What have we done to bring this about? A beginning had been made with The National Policy for Empowerment of Women 2001 outlining three policy approaches:

  • Judicial/legal empowerment – by making the legal system more responsive and gender sensitive for women’s needs.
  • Economic empowerment – by mainstreaming gender perspectives in the development process, enhancing women’s capacities and access to economic opportunities.
  • Social empowerment – through focused efforts on education, health and nutrition.

In terms of operational strategies, the National Policy has called for gender development indices, gender disaggregated data, gender budgeting, Women’s Component Plan in the Five Year Plans so that not less than 30 percent of benefits/funds flow to women.

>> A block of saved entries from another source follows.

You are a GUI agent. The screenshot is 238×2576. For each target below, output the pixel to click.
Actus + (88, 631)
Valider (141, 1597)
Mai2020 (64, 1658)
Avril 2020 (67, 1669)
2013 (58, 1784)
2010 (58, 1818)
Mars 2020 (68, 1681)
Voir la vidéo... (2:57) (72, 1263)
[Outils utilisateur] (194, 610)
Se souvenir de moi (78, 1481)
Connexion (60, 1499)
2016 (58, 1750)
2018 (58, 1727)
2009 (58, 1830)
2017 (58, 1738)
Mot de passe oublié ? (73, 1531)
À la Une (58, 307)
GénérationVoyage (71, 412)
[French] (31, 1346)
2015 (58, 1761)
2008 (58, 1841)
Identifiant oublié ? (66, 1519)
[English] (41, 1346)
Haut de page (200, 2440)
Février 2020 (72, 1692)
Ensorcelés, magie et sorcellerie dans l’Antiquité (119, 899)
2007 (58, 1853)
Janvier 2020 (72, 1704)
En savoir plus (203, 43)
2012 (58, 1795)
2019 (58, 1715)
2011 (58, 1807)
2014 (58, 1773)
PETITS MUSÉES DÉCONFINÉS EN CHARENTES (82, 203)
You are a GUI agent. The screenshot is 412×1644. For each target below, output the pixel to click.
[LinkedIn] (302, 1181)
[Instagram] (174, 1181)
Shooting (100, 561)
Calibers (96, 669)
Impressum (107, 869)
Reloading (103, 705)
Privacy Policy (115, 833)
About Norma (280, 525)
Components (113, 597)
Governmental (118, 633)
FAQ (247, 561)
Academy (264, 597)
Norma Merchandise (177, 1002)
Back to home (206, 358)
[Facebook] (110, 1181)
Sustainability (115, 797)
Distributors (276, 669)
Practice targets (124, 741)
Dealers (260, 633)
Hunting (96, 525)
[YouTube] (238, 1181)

Almost a decade later, the launch of the National Mission for Empowerment of Women in March 2010 is an important development that will enable coordinated assessment of current Government interventions and align future programmes so as to translate the recommendations and approaches of the National Policy into reality.

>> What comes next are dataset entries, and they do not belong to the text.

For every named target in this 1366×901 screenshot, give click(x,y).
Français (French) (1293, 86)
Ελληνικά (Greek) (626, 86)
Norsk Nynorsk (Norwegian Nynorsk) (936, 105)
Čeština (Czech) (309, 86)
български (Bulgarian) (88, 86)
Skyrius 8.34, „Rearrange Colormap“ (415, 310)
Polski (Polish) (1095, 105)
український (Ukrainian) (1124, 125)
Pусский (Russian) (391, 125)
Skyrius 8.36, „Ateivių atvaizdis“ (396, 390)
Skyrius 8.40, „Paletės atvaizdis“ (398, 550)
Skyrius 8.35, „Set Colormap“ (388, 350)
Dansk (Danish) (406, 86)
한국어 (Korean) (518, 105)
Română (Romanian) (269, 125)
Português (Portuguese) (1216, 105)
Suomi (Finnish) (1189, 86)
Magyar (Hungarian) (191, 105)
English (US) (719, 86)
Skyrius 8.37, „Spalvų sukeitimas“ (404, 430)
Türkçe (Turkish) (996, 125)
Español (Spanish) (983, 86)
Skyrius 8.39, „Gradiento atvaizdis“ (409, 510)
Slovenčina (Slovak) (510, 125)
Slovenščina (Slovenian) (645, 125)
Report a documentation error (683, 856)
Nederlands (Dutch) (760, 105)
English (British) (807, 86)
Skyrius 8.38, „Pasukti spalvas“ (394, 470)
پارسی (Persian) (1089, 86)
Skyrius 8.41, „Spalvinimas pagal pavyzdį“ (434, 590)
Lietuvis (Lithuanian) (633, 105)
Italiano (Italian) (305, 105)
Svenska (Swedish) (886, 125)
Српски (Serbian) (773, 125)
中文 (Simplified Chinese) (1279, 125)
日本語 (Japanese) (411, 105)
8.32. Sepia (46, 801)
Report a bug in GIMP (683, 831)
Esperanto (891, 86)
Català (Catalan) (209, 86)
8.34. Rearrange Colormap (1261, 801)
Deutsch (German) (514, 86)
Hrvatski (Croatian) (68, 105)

At the same time and given the deep rooted nature of the problem we have to recognize that government interventions, though essential, are insufficient. Better results will be produced by women citizens empowering themselves and being encouraged to do by enlightened segments of public opinion.

An important focus area for policy and action is asset ownership. Even as the country has witnessed good economic growth in the past decade, the benefits of such growth and macroeconomic initiatives to women are mediated through their position in homes and workplaces, and access to, and ownership of, productive assets.

In developmental terms, therefore, asset redistribution is perceived to be more effective than income redistribution in empowering and addressing gender differentials in property rights, division of labour, mobility, ability to resist violence, and access to healthcare, education, and transformative technologies.

A recent project by IIM Bangalore based on a large-scale household survey in Karnataka state on women’s access to and ownership of assets has revealed that apart from some jewellery, women hold little or no assets. There exist huge gender inequalities for key productive assets such as land or residence, ownership of business or vehicles, and even communication tools such as mobile phones. Women owners were less than half or at times less than a third of the number of male owners of assets, and their assets were of lower value, poorer quality and were less productive. Even in a metro such as Bangalore, less than a quarter of women had cell phones compared to around half of the men surveyed, whereas only 12 per cent of women owned vehicles as compared to over 50 per cent of men.

Even more startling was the fact that for asset acquisition, natal inheritance overwhelmingly benefits men and discriminates against women, with over 50 per cent of the men reporting asset acquisition through their natal homes as compared to around 15 per cent of the women. The vast majority of assets owned by women, of over 70 per cent, were either self-acquired, or obtained through marital or spousal inheritance.

The World Development Report 2012 released by the World Bank ten days ago argues that gender equality is a critical determinant of development outcomes and makes for smart economics. Besides calling for action in addressing human capital issues, closing earning and productivity gaps between women and men, and giving women greater voice within households and societies, the Report for the first time seeks limiting the perpetuation of gender inequality across generations. This is an important aspect so that inequity, marginalization, discrimination and stereotyping are not transmitted across generational cycles.

As the graduating students leave the portals of this university, they would do well to remember Dr. B. R. Ambedkar’s observation that “the degree of progress which women have achieved” is a true measure of progress of a community.

I wish the graduating students all success in their further studies, careers and lives and thank the Chancellor and Vice Chancellor for inviting me to this Convocation.